Avevo colto l'intervallo come un'opportunità per scendere al piano inferiore a fare le fotocopie degli ultimi argomenti di Filosofia, non avevo dimenticato il favore che dovevo a Vane; almeno quello, dopo quello che era successo quel giorno addietro, glielo dovevo.
Lasciai il trio in classe mentre i nostri compagni si affrettavano a dirigersi in cortile ed imboccai la scala secondaria per non rimanere intralciato dal gran numero di studenti che si accingevano a scendere per le solite rampe di scale.
“mi servirebbero le copie di queste ultime venti pagine” chiesi al bidello che sostava alla scrivania, intento a leggere un articolo di un quotidiano, alle mie parole quest'ultimo alzò lentamente gli occhi dal giornale e sbuffò rassegnato, alzandosi altrettanto lentamente dalla sedia
“mi devi pagare le fotocopie” mi rispose lui dopo avermi preso il quaderno e direzionandosi alla fotocopiatrice, alle sue spalle
“certo, non c'è problema” risposi io, gentilmente
aspettai pazientemente le fotocopie, quindi pagai e mi affrettai a salire le scale per raggiungere la classe.
Avevo intenzione di lasciarle sul banco di Vane, per poi dirigermi in cortile dove, probabilmente, mi attendevano tutti; misi gli spiccioli avanzati dentro la tasca della felpa e percorsi il breve tratto di corridoio ormai completamente deserto
“magari non si sarebbe invaghito di te se tu non lo avessi accarezzato ogni volta che gli stavi appresso” era la voce tesa di Vane; oramai nello stesso momento che avevo udito quella frase ero arrivato, senza volere, all'entrata della classe scoprendomi incapace di entrare o di dire qualcosa, era già fin troppo chiaro l'argomento della conversazione.
Nella stanza vi erano loro due, uno di fronte all'altro, appoggiati a due banchi posti in fondo alla classe; mi strinsi nelle spalle: quella discussione era nata solo ed esclusivamente a causa mia. Tra di noi non vi era mai stata una situazione di tensione, eravamo sempre andati d'accordo e, di certo, specialmente per questo motivo e conoscendo di essere io la causa di questo, non potevo affatto sentirmi di buon umore.

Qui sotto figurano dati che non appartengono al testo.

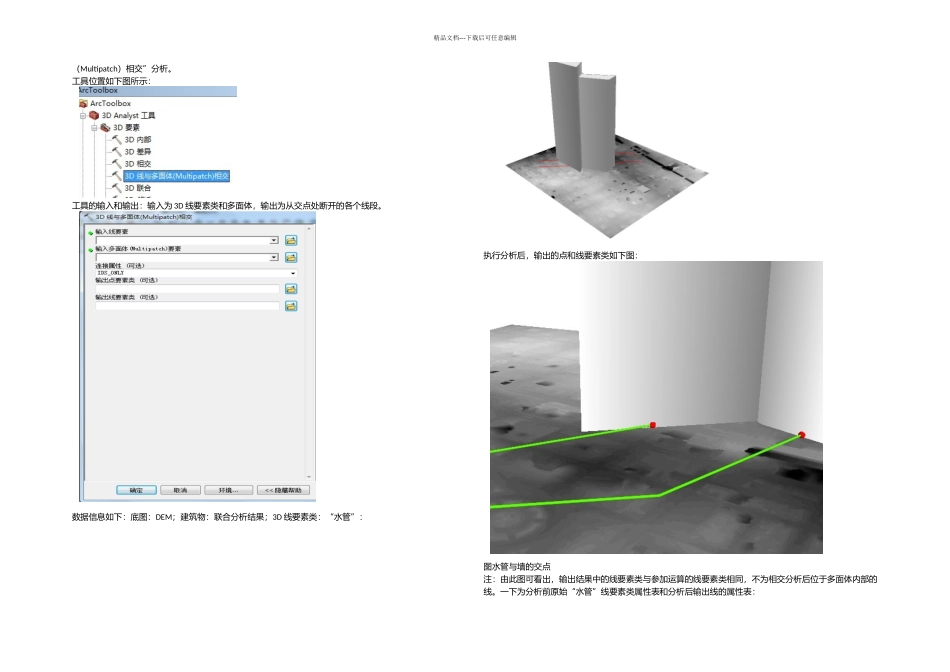Click the hammer icon beside 3D 差异
The width and height of the screenshot is (950, 672).
point(117,152)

“non ce l'ho fatta a stare tanto distaccato, certo, ma se tu provassi solamente a pensare che se non gli fosse piaciuto avrebbe cercato di dirmelo, come il fatto che tu lo chiamavi “cucciolo” , capiresti che fin dall'inizio non gli è mai dispiaciuto. Non l'ho influenzato, ho lasciato scegliere a lui.” era la risposta secca di Andrea mentre si alzava dal banco e si dirigeva verso gli appendiabiti infondo alla classe
“Perché non lo chiedi direttamente a lui!?” chiese prontamente Vane, con tono arrogante
“non ti pare sia già abbastanza dispiaciuto per tutto questo?, non vedevi la sua espressione?”
le mie mani cominciarono a tremare, quella discussione stava degenerando in lite e questo non doveva accadere. Vane non capiva, quello che era arrivata al punto di dire in quel momento contrastava nettamente con quello che ci eravamo detti nella conversazione a casa sua; lei stessa disse che aveva intuito tutto da alcuni miei comportamenti, Andrea era una questione a parte.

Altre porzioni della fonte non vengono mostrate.